▸ **RECORDS FOR THE EXERCISE**:
---*---

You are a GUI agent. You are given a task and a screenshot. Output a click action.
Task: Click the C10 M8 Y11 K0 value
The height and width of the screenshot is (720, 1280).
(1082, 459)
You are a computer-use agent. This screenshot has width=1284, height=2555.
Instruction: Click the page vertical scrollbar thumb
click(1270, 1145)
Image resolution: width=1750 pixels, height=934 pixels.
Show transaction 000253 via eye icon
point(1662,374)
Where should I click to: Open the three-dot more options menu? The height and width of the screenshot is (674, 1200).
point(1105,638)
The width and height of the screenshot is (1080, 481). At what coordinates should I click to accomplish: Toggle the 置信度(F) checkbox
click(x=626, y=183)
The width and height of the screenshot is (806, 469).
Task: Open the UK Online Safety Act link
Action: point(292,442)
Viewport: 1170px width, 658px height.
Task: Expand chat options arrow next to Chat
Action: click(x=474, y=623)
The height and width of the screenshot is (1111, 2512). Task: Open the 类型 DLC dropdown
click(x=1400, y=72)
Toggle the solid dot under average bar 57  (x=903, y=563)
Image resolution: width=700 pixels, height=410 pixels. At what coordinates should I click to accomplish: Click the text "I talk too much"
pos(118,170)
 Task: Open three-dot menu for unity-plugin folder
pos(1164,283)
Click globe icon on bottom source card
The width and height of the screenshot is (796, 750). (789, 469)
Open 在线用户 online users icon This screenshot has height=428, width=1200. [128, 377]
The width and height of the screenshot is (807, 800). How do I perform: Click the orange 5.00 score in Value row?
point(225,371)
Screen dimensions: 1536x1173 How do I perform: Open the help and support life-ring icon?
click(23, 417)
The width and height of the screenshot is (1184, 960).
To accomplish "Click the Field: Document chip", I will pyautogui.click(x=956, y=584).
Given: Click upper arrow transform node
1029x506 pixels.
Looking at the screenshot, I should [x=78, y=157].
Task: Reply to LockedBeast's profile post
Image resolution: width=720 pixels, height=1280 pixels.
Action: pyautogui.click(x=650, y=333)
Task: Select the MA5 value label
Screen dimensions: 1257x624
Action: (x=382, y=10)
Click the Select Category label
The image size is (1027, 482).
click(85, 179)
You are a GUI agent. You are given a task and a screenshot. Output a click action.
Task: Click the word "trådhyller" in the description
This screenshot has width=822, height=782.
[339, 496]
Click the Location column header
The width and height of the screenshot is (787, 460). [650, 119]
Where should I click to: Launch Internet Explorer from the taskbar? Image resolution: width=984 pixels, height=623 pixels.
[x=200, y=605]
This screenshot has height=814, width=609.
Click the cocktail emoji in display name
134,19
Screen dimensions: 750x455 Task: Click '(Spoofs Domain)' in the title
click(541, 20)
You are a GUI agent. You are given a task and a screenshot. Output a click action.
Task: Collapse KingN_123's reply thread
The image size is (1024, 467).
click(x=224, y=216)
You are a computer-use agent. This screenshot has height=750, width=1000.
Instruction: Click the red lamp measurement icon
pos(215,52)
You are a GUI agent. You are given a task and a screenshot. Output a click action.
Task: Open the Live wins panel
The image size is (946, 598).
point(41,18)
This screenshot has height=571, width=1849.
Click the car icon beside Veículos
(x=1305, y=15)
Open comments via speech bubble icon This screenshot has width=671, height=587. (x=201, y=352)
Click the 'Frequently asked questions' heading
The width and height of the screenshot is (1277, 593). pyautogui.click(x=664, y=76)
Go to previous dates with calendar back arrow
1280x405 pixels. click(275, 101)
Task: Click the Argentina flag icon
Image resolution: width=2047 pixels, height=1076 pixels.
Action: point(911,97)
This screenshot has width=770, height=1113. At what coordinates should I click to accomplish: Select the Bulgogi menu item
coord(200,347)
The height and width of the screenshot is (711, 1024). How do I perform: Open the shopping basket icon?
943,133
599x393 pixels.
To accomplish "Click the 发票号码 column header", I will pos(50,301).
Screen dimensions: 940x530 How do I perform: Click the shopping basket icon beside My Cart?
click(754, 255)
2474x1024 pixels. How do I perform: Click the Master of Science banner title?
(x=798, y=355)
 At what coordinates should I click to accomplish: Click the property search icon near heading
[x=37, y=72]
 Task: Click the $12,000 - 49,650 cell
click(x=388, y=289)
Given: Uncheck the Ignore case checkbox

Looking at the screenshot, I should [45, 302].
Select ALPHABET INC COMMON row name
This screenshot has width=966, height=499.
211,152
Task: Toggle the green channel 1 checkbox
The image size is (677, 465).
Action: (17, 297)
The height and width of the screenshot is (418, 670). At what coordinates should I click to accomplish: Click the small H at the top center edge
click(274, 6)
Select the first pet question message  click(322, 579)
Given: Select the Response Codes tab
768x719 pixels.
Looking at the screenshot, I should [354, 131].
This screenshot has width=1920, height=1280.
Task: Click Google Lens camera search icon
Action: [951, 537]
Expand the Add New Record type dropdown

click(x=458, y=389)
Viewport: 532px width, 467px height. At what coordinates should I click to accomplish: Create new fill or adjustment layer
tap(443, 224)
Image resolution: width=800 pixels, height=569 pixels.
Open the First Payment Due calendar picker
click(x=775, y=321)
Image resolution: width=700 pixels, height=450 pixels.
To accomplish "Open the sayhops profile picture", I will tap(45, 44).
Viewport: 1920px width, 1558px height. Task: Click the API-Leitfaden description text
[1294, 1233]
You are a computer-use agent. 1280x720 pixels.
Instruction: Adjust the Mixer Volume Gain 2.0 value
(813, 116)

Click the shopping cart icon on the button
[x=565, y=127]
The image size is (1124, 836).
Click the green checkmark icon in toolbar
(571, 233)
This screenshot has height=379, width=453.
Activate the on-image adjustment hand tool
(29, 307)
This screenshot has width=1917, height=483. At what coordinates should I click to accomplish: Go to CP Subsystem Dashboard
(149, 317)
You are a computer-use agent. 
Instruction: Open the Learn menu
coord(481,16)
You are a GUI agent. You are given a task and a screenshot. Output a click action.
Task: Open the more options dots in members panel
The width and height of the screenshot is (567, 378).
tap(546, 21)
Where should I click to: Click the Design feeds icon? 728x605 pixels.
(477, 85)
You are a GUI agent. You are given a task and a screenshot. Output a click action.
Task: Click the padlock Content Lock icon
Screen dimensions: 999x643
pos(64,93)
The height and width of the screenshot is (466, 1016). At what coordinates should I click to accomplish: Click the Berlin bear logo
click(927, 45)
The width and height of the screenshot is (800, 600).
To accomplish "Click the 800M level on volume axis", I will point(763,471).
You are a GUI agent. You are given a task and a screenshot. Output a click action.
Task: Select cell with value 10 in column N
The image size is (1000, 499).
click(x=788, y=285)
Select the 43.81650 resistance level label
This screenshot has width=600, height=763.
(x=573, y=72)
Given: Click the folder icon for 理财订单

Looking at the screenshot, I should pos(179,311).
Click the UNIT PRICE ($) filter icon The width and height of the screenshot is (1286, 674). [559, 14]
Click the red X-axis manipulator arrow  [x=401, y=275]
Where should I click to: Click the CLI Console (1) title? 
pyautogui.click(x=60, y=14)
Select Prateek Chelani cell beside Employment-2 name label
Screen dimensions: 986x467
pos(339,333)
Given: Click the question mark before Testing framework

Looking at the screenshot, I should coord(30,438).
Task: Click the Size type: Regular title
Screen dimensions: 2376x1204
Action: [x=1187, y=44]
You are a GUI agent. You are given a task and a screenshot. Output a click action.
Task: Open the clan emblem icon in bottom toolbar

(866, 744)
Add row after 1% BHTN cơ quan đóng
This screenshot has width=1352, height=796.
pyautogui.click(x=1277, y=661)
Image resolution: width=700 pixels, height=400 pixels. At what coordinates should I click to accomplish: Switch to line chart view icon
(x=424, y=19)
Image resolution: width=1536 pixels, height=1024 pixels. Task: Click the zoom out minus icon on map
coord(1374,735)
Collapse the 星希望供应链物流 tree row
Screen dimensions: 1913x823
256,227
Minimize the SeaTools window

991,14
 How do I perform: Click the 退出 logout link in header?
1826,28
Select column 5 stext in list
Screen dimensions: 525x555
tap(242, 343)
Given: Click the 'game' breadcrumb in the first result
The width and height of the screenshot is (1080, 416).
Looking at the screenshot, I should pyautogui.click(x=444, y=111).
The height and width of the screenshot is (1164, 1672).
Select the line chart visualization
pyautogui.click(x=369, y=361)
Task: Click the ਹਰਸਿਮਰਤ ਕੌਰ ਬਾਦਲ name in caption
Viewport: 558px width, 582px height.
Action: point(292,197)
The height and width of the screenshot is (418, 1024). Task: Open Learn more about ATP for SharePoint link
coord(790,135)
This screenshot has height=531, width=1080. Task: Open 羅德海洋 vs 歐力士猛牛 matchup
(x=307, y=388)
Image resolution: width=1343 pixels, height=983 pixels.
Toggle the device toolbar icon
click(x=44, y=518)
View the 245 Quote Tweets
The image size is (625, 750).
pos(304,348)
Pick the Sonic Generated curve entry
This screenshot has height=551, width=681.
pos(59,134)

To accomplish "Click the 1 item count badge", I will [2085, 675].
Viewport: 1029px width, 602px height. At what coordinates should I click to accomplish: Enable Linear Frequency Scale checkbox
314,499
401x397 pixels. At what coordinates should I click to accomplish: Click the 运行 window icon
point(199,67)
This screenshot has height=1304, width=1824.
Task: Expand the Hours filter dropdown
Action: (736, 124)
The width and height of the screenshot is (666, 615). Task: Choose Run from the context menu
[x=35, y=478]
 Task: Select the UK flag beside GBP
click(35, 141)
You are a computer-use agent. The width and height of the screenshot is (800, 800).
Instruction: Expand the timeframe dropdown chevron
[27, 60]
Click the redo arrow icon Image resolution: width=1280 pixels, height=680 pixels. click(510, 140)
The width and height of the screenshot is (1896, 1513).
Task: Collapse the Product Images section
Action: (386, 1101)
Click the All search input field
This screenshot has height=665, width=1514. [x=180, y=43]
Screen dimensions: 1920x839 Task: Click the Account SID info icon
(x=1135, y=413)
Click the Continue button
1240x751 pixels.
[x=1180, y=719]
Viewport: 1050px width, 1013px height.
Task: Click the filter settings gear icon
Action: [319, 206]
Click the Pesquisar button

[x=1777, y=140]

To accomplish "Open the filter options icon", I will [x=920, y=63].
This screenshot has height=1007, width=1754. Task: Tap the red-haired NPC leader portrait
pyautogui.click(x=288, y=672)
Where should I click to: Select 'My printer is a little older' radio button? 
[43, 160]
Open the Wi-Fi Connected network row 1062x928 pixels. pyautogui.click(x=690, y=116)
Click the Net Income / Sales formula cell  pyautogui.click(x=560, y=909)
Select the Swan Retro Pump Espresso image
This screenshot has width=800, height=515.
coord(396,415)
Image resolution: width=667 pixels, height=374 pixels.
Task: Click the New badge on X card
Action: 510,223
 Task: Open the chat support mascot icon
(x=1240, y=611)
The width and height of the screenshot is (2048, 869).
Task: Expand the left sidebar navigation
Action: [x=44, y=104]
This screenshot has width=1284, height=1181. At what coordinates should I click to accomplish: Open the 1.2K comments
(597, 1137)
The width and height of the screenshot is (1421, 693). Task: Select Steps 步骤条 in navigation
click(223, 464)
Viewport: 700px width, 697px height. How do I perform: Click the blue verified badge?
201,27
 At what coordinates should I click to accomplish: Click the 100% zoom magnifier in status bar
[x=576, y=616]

---*---

▸ **TASK BRIEF**:
Return only the stretch of the material above from the line holding "Open the First Payment Due calendar picker" through the line holding "Task: Select cell with value 10 in column N", copied exactly.

▸ **COMPLETED EXERCISE**:
Open the First Payment Due calendar picker
click(x=775, y=321)
Image resolution: width=700 pixels, height=450 pixels.
To accomplish "Open the sayhops profile picture", I will tap(45, 44).
Viewport: 1920px width, 1558px height. Task: Click the API-Leitfaden description text
[1294, 1233]
You are a computer-use agent. 1280x720 pixels.
Instruction: Adjust the Mixer Volume Gain 2.0 value
(813, 116)

Click the shopping cart icon on the button
[x=565, y=127]
The image size is (1124, 836).
Click the green checkmark icon in toolbar
(571, 233)
This screenshot has height=379, width=453.
Activate the on-image adjustment hand tool
(29, 307)
This screenshot has width=1917, height=483. At what coordinates should I click to accomplish: Go to CP Subsystem Dashboard
(149, 317)
You are a computer-use agent. 
Instruction: Open the Learn menu
coord(481,16)
You are a GUI agent. You are given a task and a screenshot. Output a click action.
Task: Open the more options dots in members panel
The width and height of the screenshot is (567, 378).
tap(546, 21)
Where should I click to: Click the Design feeds icon? 728x605 pixels.
(477, 85)
You are a GUI agent. You are given a task and a screenshot. Output a click action.
Task: Click the padlock Content Lock icon
Screen dimensions: 999x643
pos(64,93)
The height and width of the screenshot is (466, 1016). At what coordinates should I click to accomplish: Click the Berlin bear logo
click(927, 45)
The width and height of the screenshot is (800, 600).
To accomplish "Click the 800M level on volume axis", I will point(763,471).
You are a GUI agent. You are given a task and a screenshot. Output a click action.
Task: Select cell with value 10 in column N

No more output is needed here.